CNS tumors are the second most common pediatric neoplasms after leukemia. Many tumors are still uncurable by current treatment including surgery, irradiation and chemotherapy. We want to introduce a specific adenoviral gene therapy model against glioblastoma by using the nestin regulatory regions to drive the expression of the herpes simplex thymidine kinase (HSV tk) gene in these tumour cells.

The nestin gene encodes for an intermediate filament protein which is predominantly expressed in the progenitor cells of the developing CNS. When the progenitor cells differentiate to neurons or to glial cells they downregulate expression of nestin and express other members of the intermediate filament family.
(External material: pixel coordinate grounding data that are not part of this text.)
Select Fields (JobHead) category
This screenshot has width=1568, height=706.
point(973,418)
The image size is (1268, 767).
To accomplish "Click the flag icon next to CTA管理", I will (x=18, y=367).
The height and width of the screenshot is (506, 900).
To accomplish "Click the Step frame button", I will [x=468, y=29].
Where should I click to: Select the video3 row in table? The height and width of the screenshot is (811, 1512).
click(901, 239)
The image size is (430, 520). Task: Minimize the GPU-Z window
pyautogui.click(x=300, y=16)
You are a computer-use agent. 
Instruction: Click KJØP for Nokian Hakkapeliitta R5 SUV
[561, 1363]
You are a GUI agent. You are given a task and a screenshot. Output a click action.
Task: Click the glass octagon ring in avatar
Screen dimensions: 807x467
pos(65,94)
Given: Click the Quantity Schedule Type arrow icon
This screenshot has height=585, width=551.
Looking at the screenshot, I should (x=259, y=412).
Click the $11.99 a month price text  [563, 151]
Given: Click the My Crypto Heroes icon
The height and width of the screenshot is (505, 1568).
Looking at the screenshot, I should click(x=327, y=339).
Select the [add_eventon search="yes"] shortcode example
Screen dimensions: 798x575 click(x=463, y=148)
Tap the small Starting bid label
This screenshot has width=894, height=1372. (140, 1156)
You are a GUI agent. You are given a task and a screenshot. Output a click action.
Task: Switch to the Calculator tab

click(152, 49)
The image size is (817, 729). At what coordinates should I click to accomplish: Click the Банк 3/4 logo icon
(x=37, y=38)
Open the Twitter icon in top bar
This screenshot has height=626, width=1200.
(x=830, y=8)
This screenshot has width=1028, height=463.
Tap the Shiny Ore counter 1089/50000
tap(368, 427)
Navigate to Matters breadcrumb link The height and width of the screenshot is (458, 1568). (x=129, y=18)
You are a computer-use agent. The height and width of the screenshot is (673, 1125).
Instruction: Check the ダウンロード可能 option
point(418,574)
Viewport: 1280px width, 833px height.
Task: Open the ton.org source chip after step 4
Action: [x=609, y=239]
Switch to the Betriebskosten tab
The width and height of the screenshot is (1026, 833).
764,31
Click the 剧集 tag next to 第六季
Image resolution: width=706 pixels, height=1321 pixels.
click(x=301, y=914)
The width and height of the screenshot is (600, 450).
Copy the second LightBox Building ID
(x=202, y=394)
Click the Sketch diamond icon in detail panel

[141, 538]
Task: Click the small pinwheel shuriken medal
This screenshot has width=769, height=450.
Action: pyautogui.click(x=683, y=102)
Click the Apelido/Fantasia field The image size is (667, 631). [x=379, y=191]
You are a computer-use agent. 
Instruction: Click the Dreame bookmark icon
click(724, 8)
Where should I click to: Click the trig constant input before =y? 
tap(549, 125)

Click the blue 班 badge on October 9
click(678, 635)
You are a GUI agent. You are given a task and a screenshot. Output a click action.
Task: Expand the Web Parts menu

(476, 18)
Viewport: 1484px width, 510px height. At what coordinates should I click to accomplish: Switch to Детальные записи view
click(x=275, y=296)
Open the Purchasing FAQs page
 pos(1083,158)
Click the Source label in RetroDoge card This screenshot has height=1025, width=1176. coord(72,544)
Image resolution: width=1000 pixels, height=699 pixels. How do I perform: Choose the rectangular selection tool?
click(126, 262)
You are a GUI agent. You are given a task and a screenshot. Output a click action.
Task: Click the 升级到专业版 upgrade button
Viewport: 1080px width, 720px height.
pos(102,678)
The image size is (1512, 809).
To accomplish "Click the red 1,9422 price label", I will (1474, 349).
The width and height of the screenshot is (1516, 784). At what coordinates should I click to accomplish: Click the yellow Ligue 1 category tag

However many CNS tumours re-express the nestin gene, a property which enables us to develop our specific treatment against these cells.

The HSV tk protein phosphorylates the drug ganciclovir which leads to DNA breaks and inhibition of transcription, causing cell-death. We generated adenoviral vectors carrying the lacZ gene or the thymidine kinase gene under the regulation of the nestin enhancer, called ad.nes .lacZ showed that 60 - 70% of the cells expressed lacZ. In ongoing studies the ad.nes.tk vector is evaluated in a glioblastoma rat model, which enables us to quantity the tumor eradication in vivo.

In conclusion we have shown that the nestin enhancer is functional in glioblastoma cells. The possibility of specifically expressing the HSV tk gene in CNS tumour cells but not in surrounding CNS tissue in vivo will be discussed.